First Baptist Church is a historic congregation in Savannah, Georgia, which was first established in 1800. Today, the congregation worships in a Greek-Revival church building on Bull Street, on the western side of Chippewa Square in the historic district of Savannah. This location has been the congregation's home since 1833 and the building is architecturally significant, being the oldest surviving church building in Savannah.

When initially chartered in 1800, the congregation worshipped at a meeting house on Franklin Square. The church received its perpetual charter the following year by Georgia governor Josiah Tattnall.

Josiah Penfield was a deacon at the church and provided in his estate for it. After he died in 1828, a brick church building was funded from the proceeds. It was named Penfield's Mariner Church and known as "the Bethel on the Bay." It stood on Bay Street and existed for twelve years.
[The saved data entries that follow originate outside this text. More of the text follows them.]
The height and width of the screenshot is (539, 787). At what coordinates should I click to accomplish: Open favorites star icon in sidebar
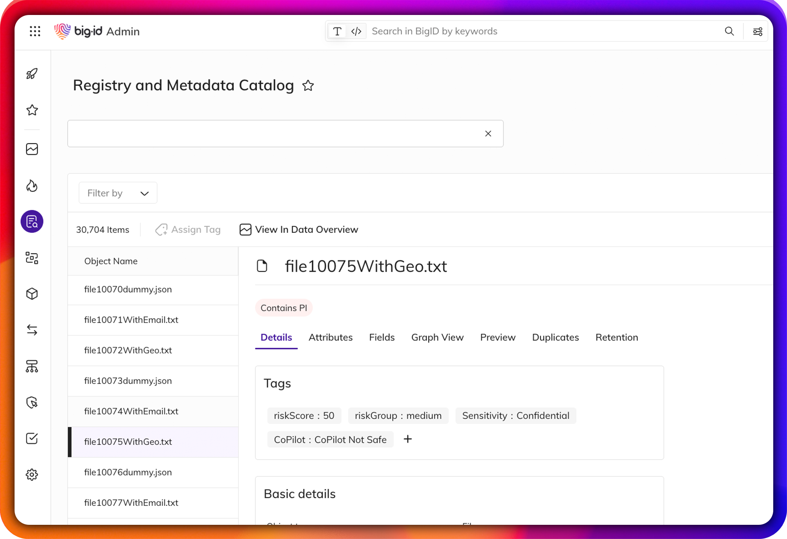coord(32,110)
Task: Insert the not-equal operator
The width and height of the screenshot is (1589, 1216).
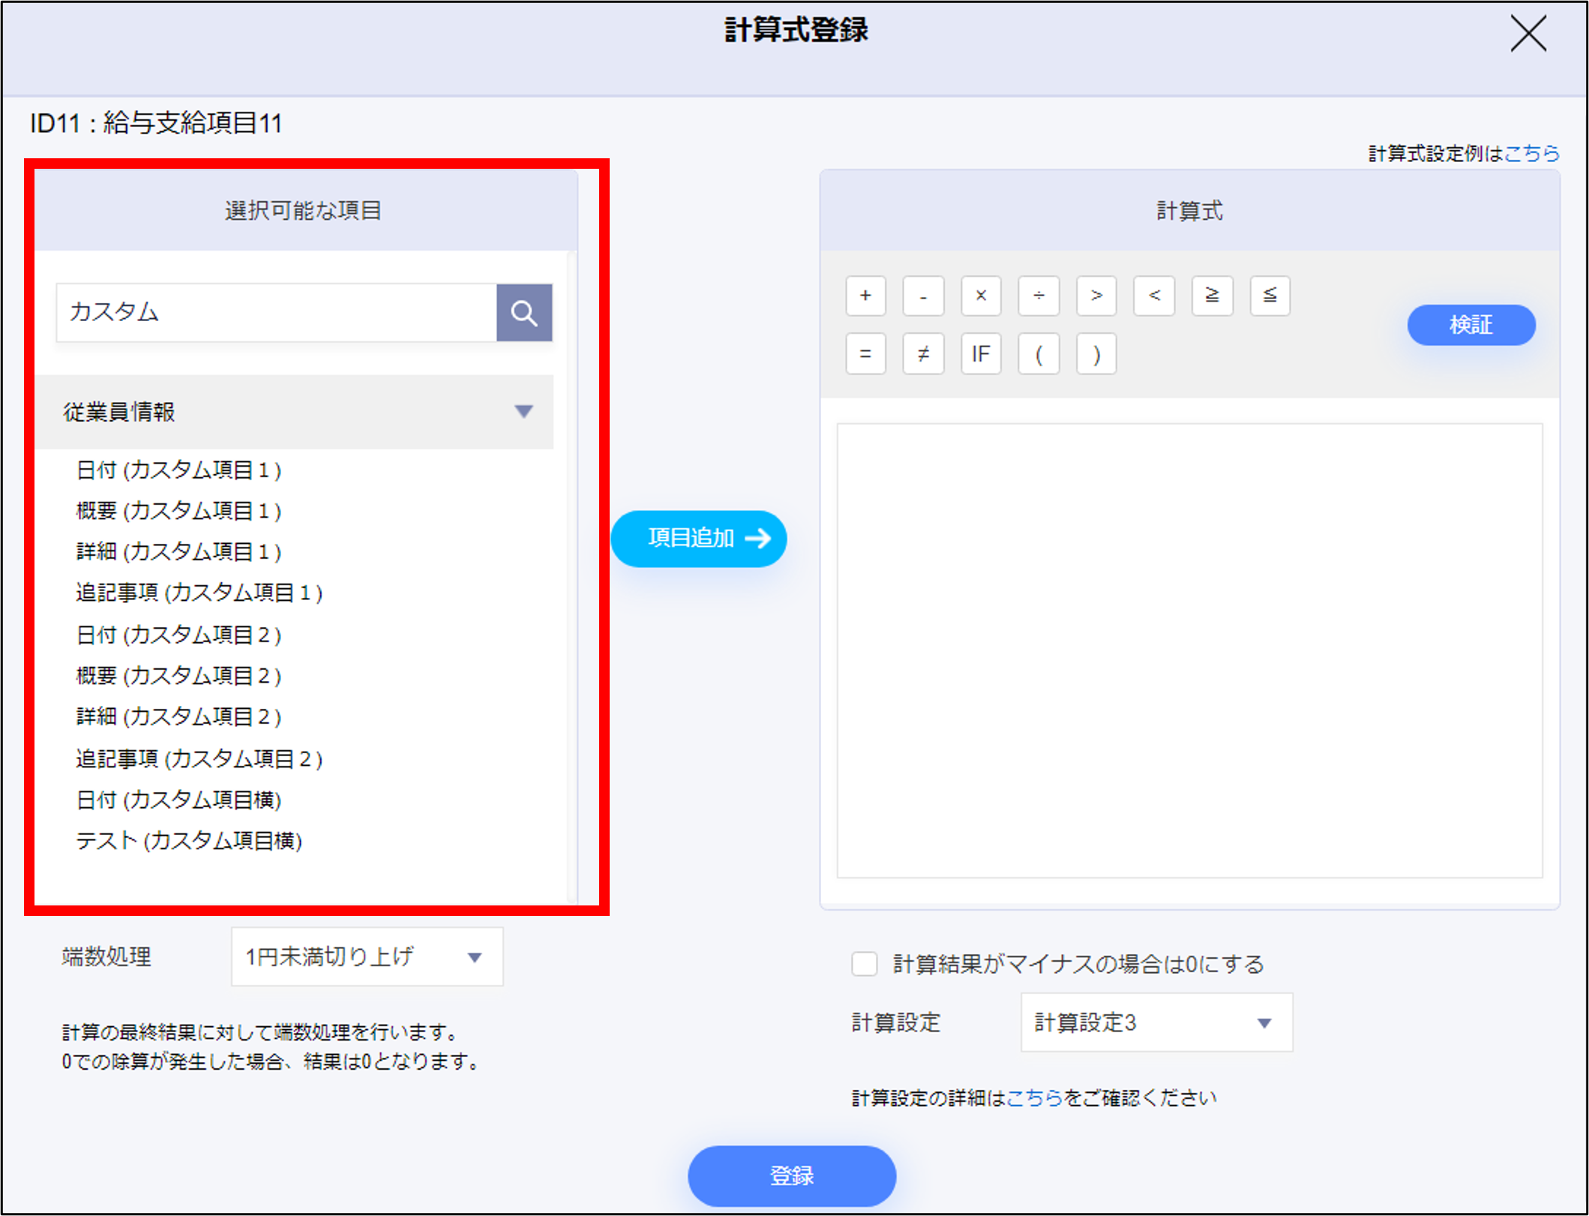Action: point(923,353)
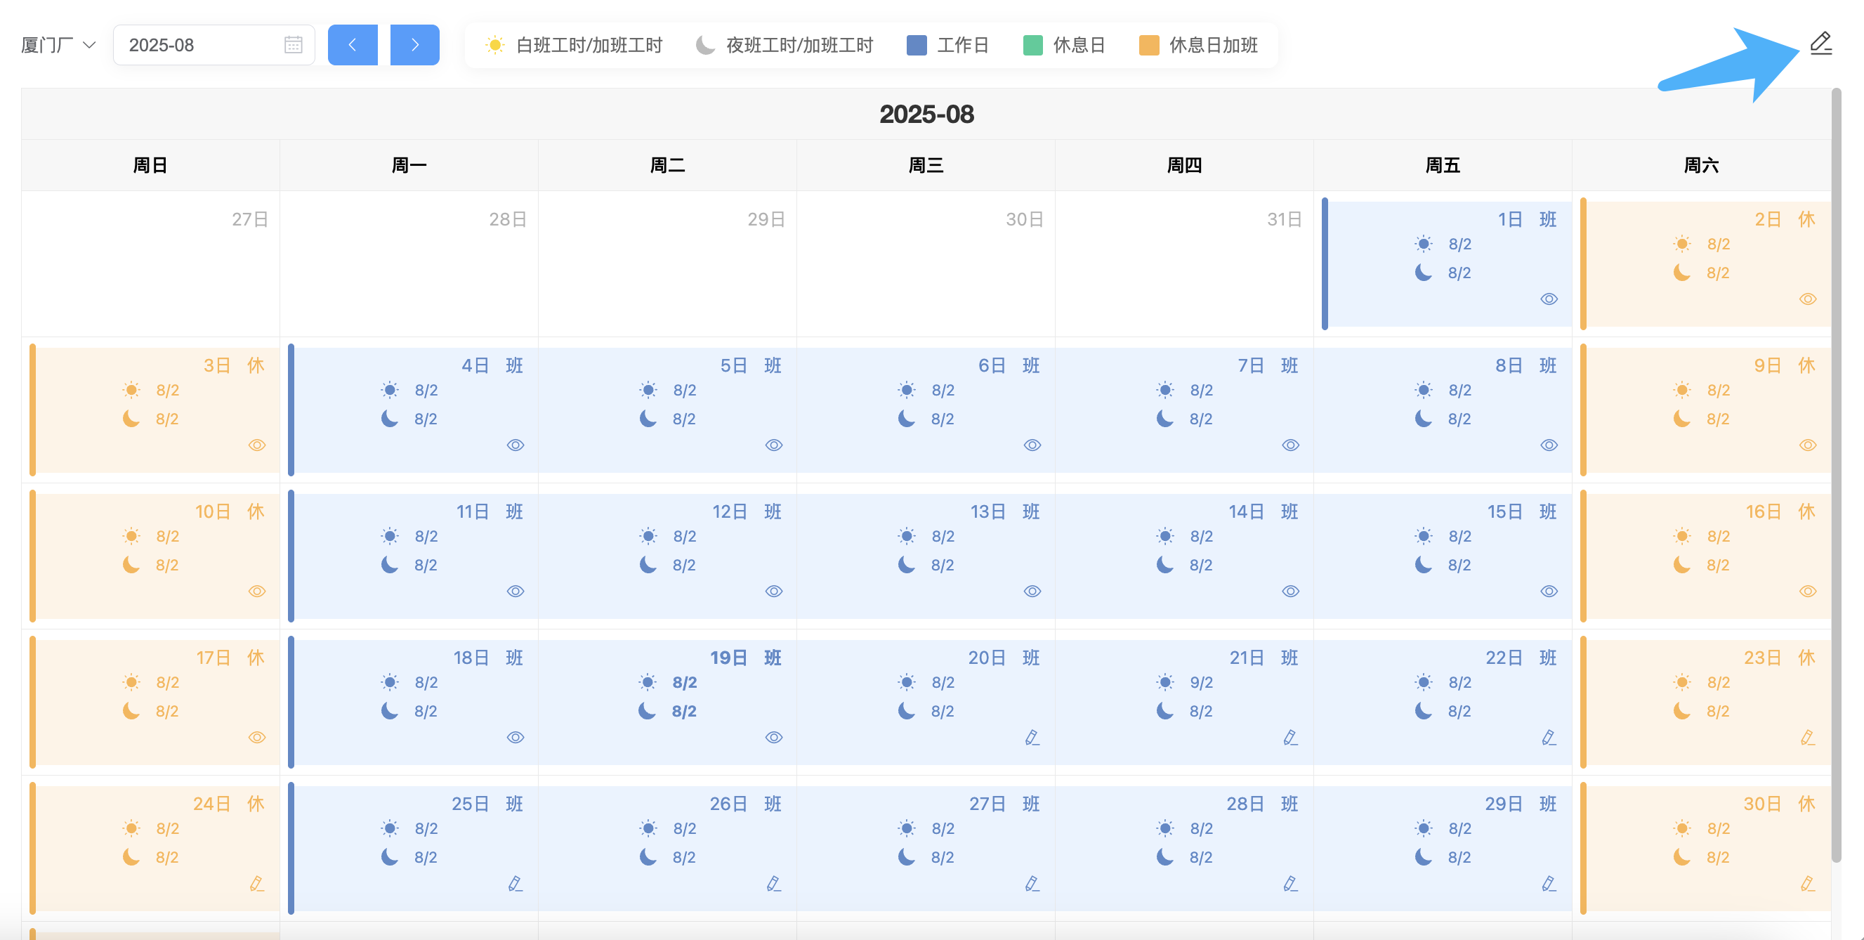Click the edit pencil on the 20日 cell
Viewport: 1864px width, 940px height.
click(x=1032, y=737)
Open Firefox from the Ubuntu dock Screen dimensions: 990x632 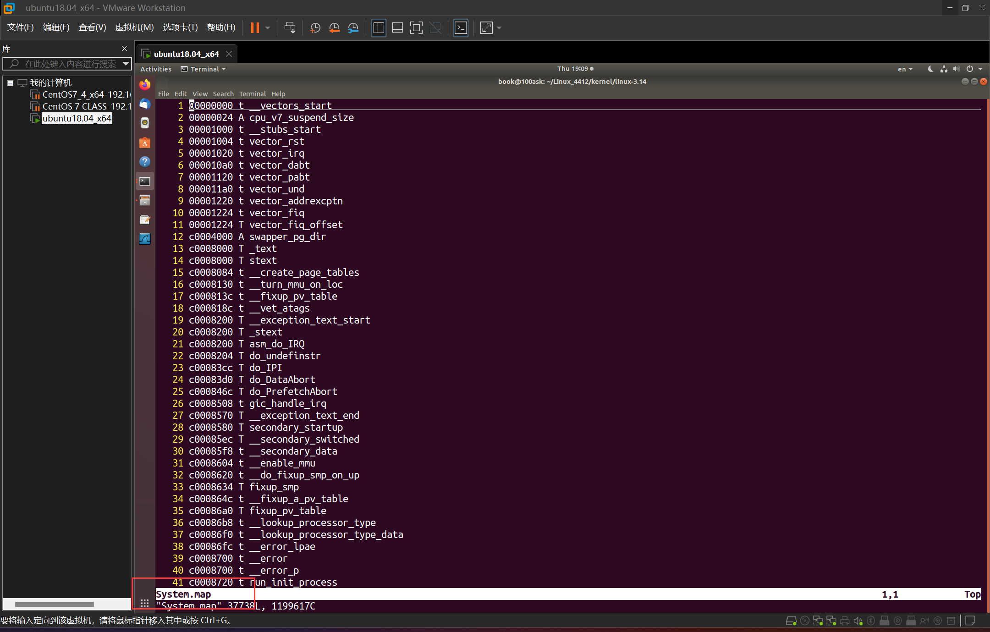coord(145,85)
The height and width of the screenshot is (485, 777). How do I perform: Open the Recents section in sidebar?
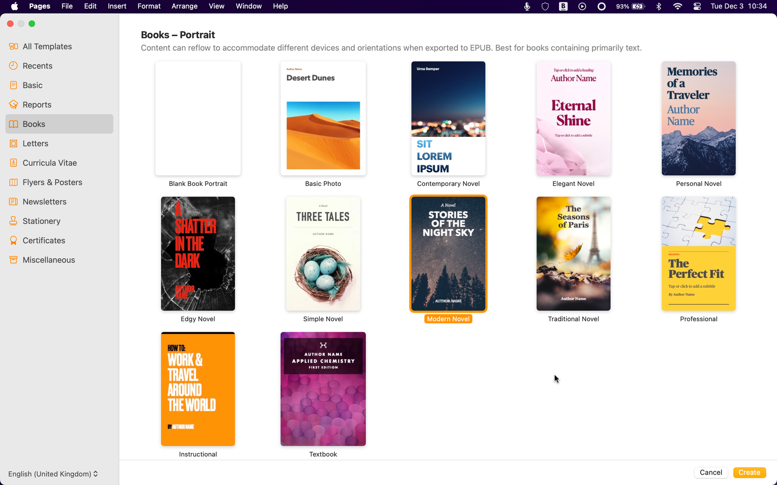[14, 66]
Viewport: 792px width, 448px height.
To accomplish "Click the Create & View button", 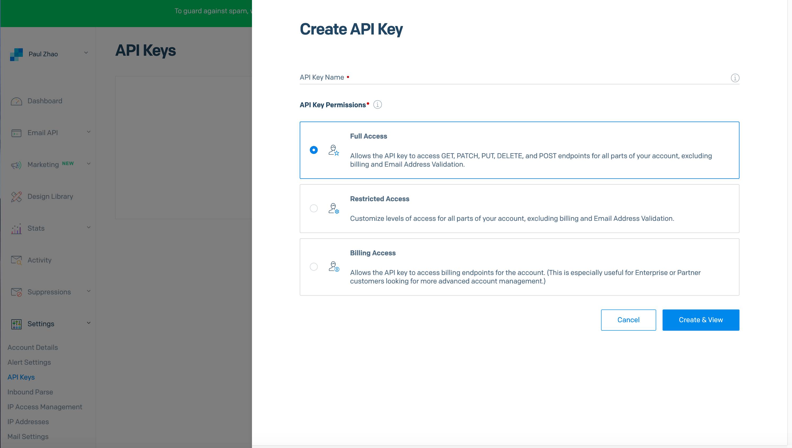I will pos(700,320).
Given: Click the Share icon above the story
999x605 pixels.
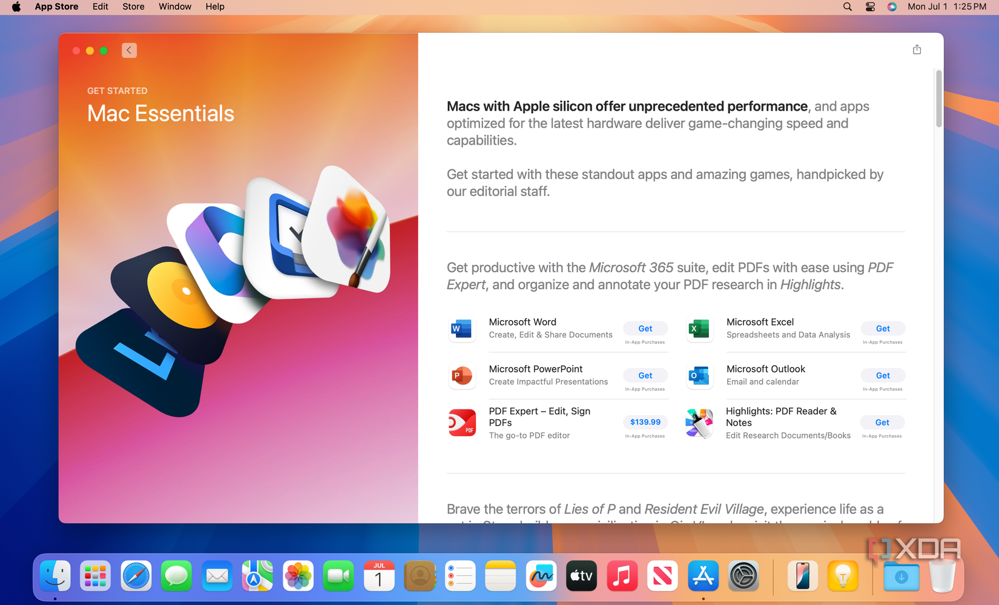Looking at the screenshot, I should coord(917,49).
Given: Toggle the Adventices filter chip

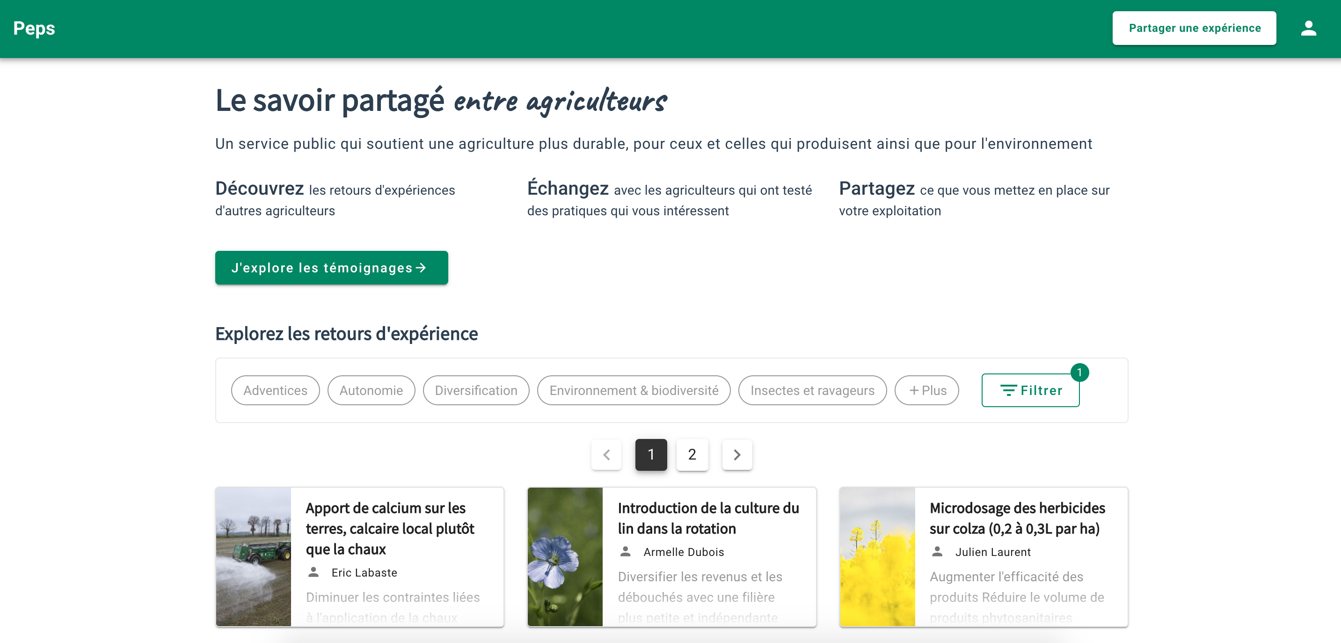Looking at the screenshot, I should [x=275, y=390].
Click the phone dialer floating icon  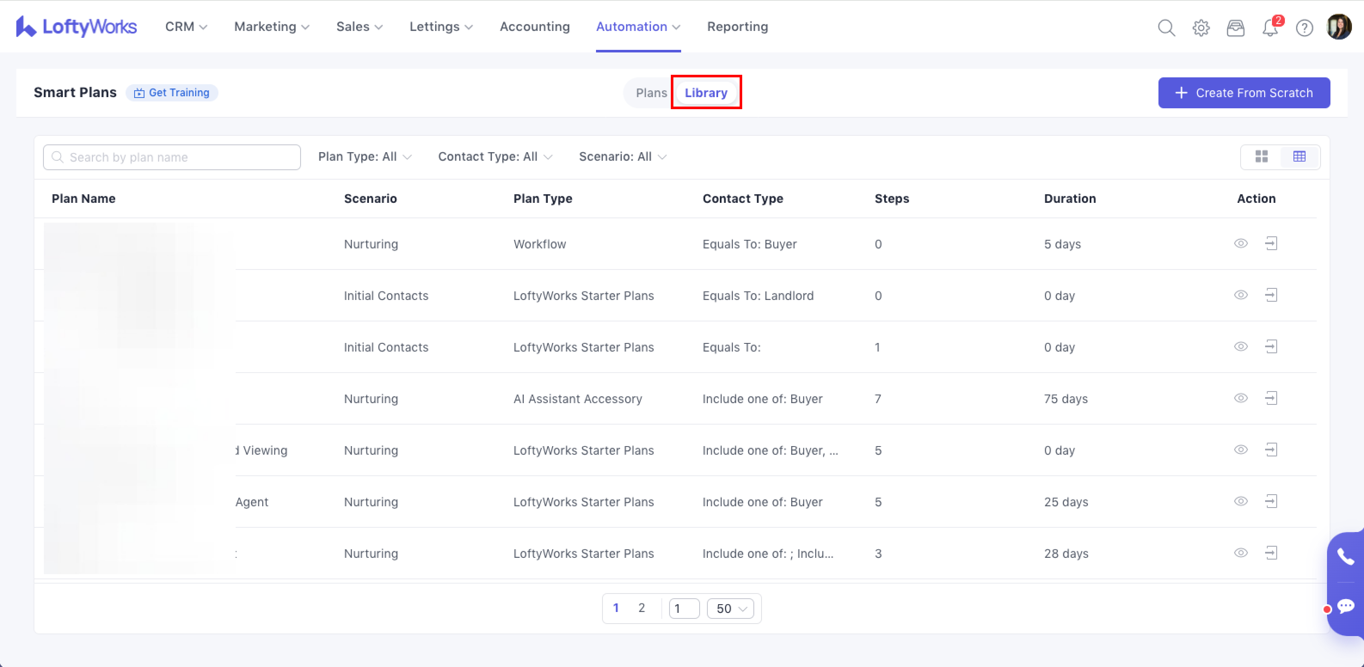click(x=1345, y=556)
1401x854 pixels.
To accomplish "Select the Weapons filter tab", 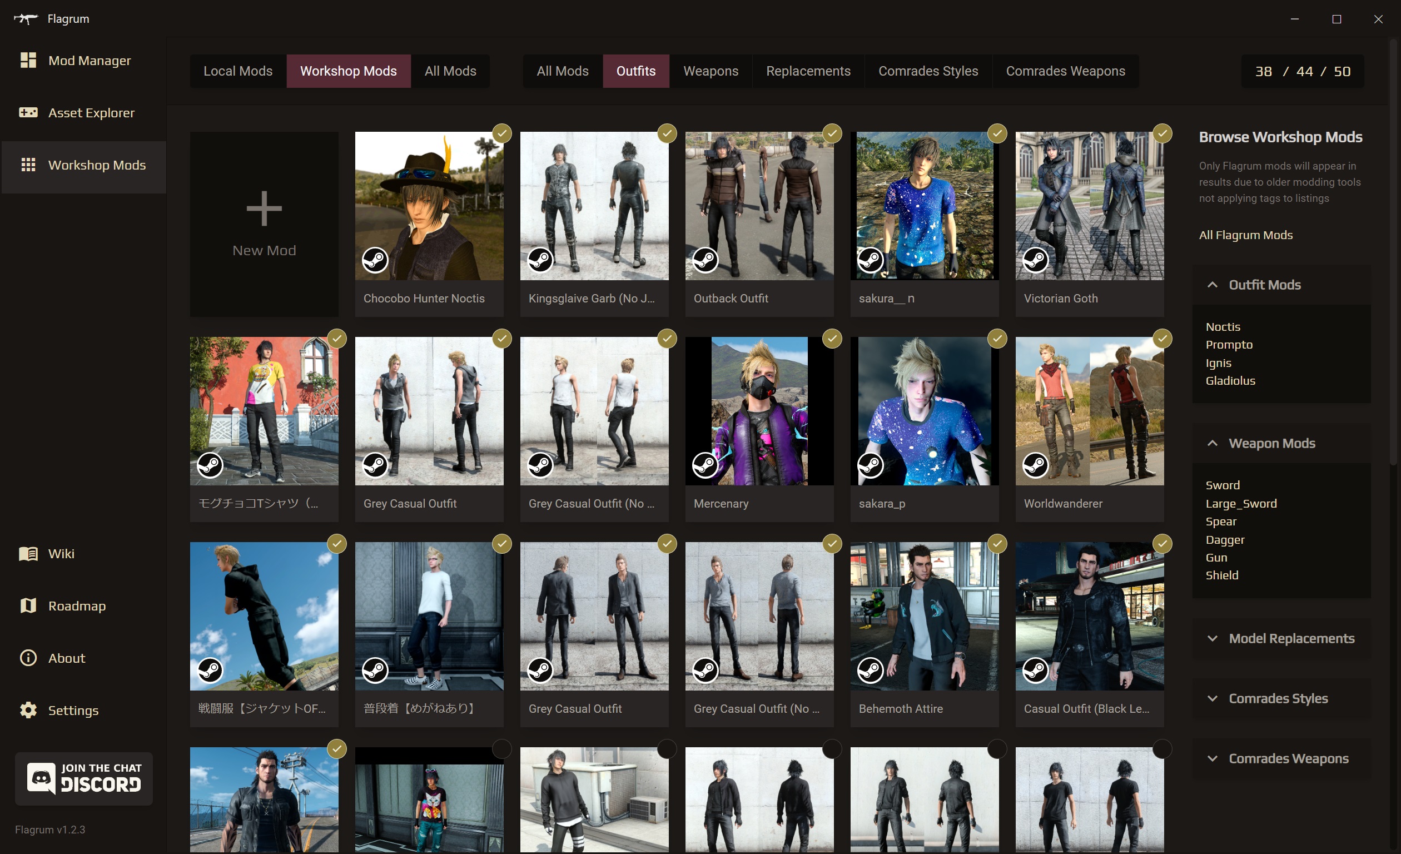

The current church building was designed by architect Elias Carter. The cornerstone was laid on February 2, 1831, and two years later, with construction complete, the congregation relocated to its present location.

Six years after moving into the current building, the growing congregation began renovations to expand the sanctuary.

The church's organ, the work of Ernest M. Skinner, was installed in 1922.

By 1947, the congregation was using the name "First" Baptist Church to distinguish itself from other Baptist congregations in the city.

It is one of the few Southern churches to have remained open through the entirety of the American Civil War. The church utilized local architect Henrik Wallin for the notable alterations that occurred in 1922. Renovations included extending the front of the building, cladding the building in limestone, and removing the cupola.

Previous pastors include W. L. Pickard, later president of Mercer University, and Norman Cox, the executive secretary of the Historical Commission of the Southern Baptist Convention.